Dozens of people came out to Nomad Cider in Summerland in March to see sap turn into sweet syrup tapped from trees on the property.
Roch Fortin, of the Okanagan’s Maple Roch store, was busy boiling the sap and explaining to guests how the sap tapped from a dozen or so sugar maple trees on the property is boiled for days to a certain brick count and then bottled.
After all this work, Maple Roch will only get around 15 litres of the pure Summerland syrup.
“It’s a labour of love and it’s worth it because we can say that we can make pure maple syrup here in Summerland, not just in Quebec or New Brunswick,” Fortin says.
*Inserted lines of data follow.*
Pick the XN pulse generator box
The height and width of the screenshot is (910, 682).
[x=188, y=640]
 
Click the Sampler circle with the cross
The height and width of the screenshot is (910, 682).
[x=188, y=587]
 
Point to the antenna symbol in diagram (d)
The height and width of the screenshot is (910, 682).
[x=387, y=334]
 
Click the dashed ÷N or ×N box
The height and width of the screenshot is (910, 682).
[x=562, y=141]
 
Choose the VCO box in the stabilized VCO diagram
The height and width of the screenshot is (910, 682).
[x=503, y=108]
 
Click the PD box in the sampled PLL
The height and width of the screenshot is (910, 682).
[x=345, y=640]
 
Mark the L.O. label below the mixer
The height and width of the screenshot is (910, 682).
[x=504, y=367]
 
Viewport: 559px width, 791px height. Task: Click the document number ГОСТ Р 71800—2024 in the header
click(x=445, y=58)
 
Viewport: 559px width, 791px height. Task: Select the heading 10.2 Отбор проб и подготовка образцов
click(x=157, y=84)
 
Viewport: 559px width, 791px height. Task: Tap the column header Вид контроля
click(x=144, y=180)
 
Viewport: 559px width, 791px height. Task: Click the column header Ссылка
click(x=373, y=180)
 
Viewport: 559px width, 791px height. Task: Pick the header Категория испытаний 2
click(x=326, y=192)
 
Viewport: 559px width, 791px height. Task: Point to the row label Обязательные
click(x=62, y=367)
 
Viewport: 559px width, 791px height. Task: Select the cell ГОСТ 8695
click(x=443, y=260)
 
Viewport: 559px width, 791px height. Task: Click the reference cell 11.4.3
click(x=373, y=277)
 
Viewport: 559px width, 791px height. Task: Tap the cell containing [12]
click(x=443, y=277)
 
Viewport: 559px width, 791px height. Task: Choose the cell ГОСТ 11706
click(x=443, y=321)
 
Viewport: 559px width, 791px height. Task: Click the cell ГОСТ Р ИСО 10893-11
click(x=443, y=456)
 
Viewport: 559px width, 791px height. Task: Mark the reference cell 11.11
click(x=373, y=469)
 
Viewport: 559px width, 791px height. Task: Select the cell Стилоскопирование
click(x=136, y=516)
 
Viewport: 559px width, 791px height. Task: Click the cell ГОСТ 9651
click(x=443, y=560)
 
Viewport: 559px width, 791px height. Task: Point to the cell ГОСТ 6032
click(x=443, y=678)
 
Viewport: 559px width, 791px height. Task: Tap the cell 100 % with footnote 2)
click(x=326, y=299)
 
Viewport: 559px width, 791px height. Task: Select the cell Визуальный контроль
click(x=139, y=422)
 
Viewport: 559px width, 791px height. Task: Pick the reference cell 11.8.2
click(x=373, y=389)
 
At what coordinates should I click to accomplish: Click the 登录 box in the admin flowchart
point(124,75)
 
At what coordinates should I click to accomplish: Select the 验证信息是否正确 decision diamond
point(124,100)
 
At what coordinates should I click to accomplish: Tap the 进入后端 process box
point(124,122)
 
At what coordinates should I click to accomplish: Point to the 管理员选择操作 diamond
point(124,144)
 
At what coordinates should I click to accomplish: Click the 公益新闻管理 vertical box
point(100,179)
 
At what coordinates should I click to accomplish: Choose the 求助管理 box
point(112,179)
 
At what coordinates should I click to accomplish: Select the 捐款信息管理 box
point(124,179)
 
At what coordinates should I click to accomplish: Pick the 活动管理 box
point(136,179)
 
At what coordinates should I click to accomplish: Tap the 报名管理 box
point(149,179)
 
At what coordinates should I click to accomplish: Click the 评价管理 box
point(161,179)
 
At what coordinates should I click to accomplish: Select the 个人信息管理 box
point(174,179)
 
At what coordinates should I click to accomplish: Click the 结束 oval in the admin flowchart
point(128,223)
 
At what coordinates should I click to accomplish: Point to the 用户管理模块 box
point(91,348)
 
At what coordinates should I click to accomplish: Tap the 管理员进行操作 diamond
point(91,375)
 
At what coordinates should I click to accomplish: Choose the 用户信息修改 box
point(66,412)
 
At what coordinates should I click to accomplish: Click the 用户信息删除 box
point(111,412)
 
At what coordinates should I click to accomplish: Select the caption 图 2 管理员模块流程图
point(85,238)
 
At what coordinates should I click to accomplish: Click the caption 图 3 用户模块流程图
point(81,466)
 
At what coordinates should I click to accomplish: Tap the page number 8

The smell of maple was in the air once you got close to the boiling sap.
Fortin was even giving small samples of the sweet stuff to taste.
All locally produced maple products will have a touch of Summerland sweetness in it, including Maple Roch’s popular granola that the Canadian Women’s Olympic soccer team uses to fuel them up for breakfast, Fortin says.
He’s hoping the granola will make its way to the Tokyo Olympics.
Nomad Cider’s maple bourbon was also available for outdoor tasting.
“We wanted to show consumers that we can support local and truly be local, that is why we’re adding a little of local Summerland syrup to things like our maple granola and barbecue sauce,” Fortin says.